• What this task involves: The answer is to be the data below, written out in full and exactly.

Stored dataset items
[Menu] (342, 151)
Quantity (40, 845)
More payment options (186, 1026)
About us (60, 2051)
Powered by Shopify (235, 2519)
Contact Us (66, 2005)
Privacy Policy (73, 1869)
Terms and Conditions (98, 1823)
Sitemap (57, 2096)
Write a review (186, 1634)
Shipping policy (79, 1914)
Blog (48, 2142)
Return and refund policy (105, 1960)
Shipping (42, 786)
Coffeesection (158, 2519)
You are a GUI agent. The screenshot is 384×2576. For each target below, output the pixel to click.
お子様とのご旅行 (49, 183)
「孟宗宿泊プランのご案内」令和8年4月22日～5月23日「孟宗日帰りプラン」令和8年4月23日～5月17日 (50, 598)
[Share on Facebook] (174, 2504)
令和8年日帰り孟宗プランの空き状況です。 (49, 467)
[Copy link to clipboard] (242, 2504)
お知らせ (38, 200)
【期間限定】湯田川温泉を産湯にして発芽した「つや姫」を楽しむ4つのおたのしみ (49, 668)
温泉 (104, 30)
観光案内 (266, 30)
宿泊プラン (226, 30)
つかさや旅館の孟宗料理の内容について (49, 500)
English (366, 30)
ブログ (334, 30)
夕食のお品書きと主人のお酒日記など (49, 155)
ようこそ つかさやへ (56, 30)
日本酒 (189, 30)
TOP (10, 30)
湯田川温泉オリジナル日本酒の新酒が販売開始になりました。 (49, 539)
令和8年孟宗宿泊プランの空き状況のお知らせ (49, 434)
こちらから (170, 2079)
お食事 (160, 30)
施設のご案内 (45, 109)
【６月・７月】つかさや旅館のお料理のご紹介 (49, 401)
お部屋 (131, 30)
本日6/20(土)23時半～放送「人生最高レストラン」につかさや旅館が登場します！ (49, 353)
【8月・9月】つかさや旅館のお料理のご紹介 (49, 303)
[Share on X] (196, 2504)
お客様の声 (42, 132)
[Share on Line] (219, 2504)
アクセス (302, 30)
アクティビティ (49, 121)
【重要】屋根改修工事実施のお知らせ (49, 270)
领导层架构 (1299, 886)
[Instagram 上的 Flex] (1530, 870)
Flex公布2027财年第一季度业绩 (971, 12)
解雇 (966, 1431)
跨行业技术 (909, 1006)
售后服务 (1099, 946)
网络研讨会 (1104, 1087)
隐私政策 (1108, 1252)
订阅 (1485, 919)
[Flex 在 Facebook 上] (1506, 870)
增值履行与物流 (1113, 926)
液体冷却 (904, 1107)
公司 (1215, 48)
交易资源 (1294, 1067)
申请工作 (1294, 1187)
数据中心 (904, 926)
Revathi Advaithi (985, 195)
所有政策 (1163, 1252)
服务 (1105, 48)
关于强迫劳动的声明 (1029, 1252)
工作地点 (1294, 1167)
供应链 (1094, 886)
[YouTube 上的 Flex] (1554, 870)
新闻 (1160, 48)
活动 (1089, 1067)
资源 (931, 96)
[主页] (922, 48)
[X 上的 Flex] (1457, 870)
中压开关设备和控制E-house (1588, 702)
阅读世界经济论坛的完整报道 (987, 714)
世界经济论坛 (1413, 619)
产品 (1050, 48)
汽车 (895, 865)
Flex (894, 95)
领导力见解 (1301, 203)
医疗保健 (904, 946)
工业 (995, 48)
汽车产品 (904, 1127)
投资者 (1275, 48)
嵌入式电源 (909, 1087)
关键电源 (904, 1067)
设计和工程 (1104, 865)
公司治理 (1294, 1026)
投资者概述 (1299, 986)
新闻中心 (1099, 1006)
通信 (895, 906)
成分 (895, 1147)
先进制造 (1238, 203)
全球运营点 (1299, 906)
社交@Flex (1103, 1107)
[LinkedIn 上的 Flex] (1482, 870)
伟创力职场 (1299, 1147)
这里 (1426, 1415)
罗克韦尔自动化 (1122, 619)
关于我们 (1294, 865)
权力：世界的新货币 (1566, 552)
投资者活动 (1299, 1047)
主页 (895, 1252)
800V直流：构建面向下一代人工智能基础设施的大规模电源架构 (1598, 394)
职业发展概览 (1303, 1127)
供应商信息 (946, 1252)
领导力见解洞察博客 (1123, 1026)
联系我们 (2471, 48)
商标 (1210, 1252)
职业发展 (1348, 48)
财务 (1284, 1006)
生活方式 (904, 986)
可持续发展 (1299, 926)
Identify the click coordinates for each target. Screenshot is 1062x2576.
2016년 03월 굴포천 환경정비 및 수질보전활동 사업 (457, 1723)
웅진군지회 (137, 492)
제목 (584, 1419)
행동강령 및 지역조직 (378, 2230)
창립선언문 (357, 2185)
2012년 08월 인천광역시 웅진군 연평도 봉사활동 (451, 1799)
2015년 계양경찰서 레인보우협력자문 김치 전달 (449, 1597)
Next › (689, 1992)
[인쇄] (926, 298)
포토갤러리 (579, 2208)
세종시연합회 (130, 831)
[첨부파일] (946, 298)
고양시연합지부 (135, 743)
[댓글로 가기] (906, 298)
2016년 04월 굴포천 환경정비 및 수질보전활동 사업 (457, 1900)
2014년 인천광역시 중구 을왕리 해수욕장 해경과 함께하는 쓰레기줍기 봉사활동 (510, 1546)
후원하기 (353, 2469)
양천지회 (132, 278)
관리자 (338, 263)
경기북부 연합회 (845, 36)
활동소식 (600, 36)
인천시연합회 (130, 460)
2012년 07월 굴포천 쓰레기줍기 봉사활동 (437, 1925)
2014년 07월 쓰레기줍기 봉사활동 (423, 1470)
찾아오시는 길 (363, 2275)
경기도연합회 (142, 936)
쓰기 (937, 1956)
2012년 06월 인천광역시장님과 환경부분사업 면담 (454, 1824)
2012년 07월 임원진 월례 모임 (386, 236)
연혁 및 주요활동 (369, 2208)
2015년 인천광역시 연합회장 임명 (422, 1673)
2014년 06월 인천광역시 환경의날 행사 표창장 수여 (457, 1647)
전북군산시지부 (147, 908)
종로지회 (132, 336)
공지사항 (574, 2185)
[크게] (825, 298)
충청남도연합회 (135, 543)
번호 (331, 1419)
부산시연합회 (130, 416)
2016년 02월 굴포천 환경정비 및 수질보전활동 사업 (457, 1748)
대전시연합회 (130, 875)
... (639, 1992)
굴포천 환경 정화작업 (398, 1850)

• Written answer:
[Menu] (342, 151)
Quantity (40, 845)
More payment options (186, 1026)
About us (60, 2051)
Powered by Shopify (235, 2519)
Contact Us (66, 2005)
Privacy Policy (73, 1869)
Terms and Conditions (98, 1823)
Sitemap (57, 2096)
Write a review (186, 1634)
Shipping policy (79, 1914)
Blog (48, 2142)
Return and refund policy (105, 1960)
Shipping (42, 786)
Coffeesection (158, 2519)
You are a GUI agent. The screenshot is 384×2576. For each target below, output the pixel to click.
お子様とのご旅行 (49, 183)
「孟宗宿泊プランのご案内」令和8年4月22日～5月23日「孟宗日帰りプラン」令和8年4月23日～5月17日 (50, 598)
[Share on Facebook] (174, 2504)
令和8年日帰り孟宗プランの空き状況です。 (49, 467)
[Copy link to clipboard] (242, 2504)
お知らせ (38, 200)
【期間限定】湯田川温泉を産湯にして発芽した「つや姫」を楽しむ4つのおたのしみ (49, 668)
温泉 (104, 30)
観光案内 (266, 30)
宿泊プラン (226, 30)
つかさや旅館の孟宗料理の内容について (49, 500)
English (366, 30)
ブログ (334, 30)
夕食のお品書きと主人のお酒日記など (49, 155)
ようこそ つかさやへ (56, 30)
日本酒 (189, 30)
TOP (10, 30)
湯田川温泉オリジナル日本酒の新酒が販売開始になりました。 (49, 539)
令和8年孟宗宿泊プランの空き状況のお知らせ (49, 434)
こちらから (170, 2079)
お食事 (160, 30)
施設のご案内 (45, 109)
【６月・７月】つかさや旅館のお料理のご紹介 (49, 401)
お部屋 (131, 30)
本日6/20(土)23時半～放送「人生最高レストラン」につかさや旅館が登場します！ (49, 353)
【8月・9月】つかさや旅館のお料理のご紹介 (49, 303)
[Share on X] (196, 2504)
お客様の声 (42, 132)
[Share on Line] (219, 2504)
アクセス (302, 30)
アクティビティ (49, 121)
【重要】屋根改修工事実施のお知らせ (49, 270)
领导层架构 (1299, 886)
[Instagram 上的 Flex] (1530, 870)
Flex公布2027财年第一季度业绩 (971, 12)
解雇 (966, 1431)
跨行业技术 (909, 1006)
售后服务 (1099, 946)
网络研讨会 (1104, 1087)
隐私政策 (1108, 1252)
订阅 (1485, 919)
[Flex 在 Facebook 上] (1506, 870)
增值履行与物流 (1113, 926)
液体冷却 (904, 1107)
公司 (1215, 48)
交易资源 (1294, 1067)
申请工作 (1294, 1187)
数据中心 (904, 926)
Revathi Advaithi (985, 195)
所有政策 (1163, 1252)
服务 (1105, 48)
关于强迫劳动的声明 (1029, 1252)
工作地点 (1294, 1167)
供应链 (1094, 886)
[YouTube 上的 Flex] (1554, 870)
新闻 (1160, 48)
活动 (1089, 1067)
资源 (931, 96)
[主页] (922, 48)
[X 上的 Flex] (1457, 870)
中压开关设备和控制E-house (1588, 702)
阅读世界经济论坛的完整报道 (987, 714)
世界经济论坛 (1413, 619)
产品 (1050, 48)
汽车 (895, 865)
Flex (894, 95)
领导力见解 (1301, 203)
医疗保健 (904, 946)
工业 (995, 48)
汽车产品 (904, 1127)
投资者 (1275, 48)
嵌入式电源 (909, 1087)
关键电源 (904, 1067)
设计和工程 (1104, 865)
公司治理 (1294, 1026)
投资者概述 (1299, 986)
新闻中心 (1099, 1006)
通信 (895, 906)
成分 (895, 1147)
先进制造 (1238, 203)
全球运营点 (1299, 906)
社交@Flex (1103, 1107)
[LinkedIn 上的 Flex] (1482, 870)
伟创力职场 (1299, 1147)
这里 (1426, 1415)
罗克韦尔自动化 (1122, 619)
关于我们 (1294, 865)
权力：世界的新货币 (1566, 552)
投资者活动 (1299, 1047)
主页 (895, 1252)
800V直流：构建面向下一代人工智能基础设施的大规模电源架构 (1598, 394)
职业发展概览 (1303, 1127)
供应商信息 (946, 1252)
领导力见解洞察博客 (1123, 1026)
联系我们 (2471, 48)
商标 (1210, 1252)
职业发展 (1348, 48)
财务 (1284, 1006)
生活方式 (904, 986)
可持续发展 (1299, 926)
Identify the click coordinates for each target. Screenshot is 1062x2576.
2016년 03월 굴포천 환경정비 및 수질보전활동 사업 (457, 1723)
웅진군지회 (137, 492)
제목 (584, 1419)
행동강령 및 지역조직 (378, 2230)
창립선언문 (357, 2185)
2012년 08월 인천광역시 웅진군 연평도 봉사활동 (451, 1799)
2015년 계양경찰서 레인보우협력자문 김치 전달 (449, 1597)
Next › (689, 1992)
[인쇄] (926, 298)
포토갤러리 (579, 2208)
세종시연합회 (130, 831)
[첨부파일] (946, 298)
고양시연합지부 (135, 743)
[댓글로 가기] (906, 298)
2016년 04월 굴포천 환경정비 및 수질보전활동 사업 (457, 1900)
2014년 인천광역시 중구 을왕리 해수욕장 해경과 함께하는 쓰레기줍기 봉사활동 (510, 1546)
후원하기 (353, 2469)
양천지회 (132, 278)
관리자 (338, 263)
경기북부 연합회 (845, 36)
활동소식 (600, 36)
인천시연합회 (130, 460)
2012년 07월 굴포천 쓰레기줍기 봉사활동 (437, 1925)
2014년 07월 쓰레기줍기 봉사활동 (423, 1470)
찾아오시는 길 (363, 2275)
경기도연합회 (142, 936)
쓰기 (937, 1956)
2012년 06월 인천광역시장님과 환경부분사업 면담 (454, 1824)
2012년 07월 임원진 월례 모임 (386, 236)
연혁 및 주요활동 (369, 2208)
2015년 인천광역시 연합회장 임명 (422, 1673)
2014년 06월 인천광역시 환경의날 행사 표창장 수여 (457, 1647)
전북군산시지부 (147, 908)
종로지회 (132, 336)
공지사항 (574, 2185)
[크게] (825, 298)
충청남도연합회 (135, 543)
번호 (331, 1419)
부산시연합회 (130, 416)
2016년 02월 굴포천 환경정비 및 수질보전활동 사업 (457, 1748)
대전시연합회 (130, 875)
... (639, 1992)
굴포천 환경 정화작업 (398, 1850)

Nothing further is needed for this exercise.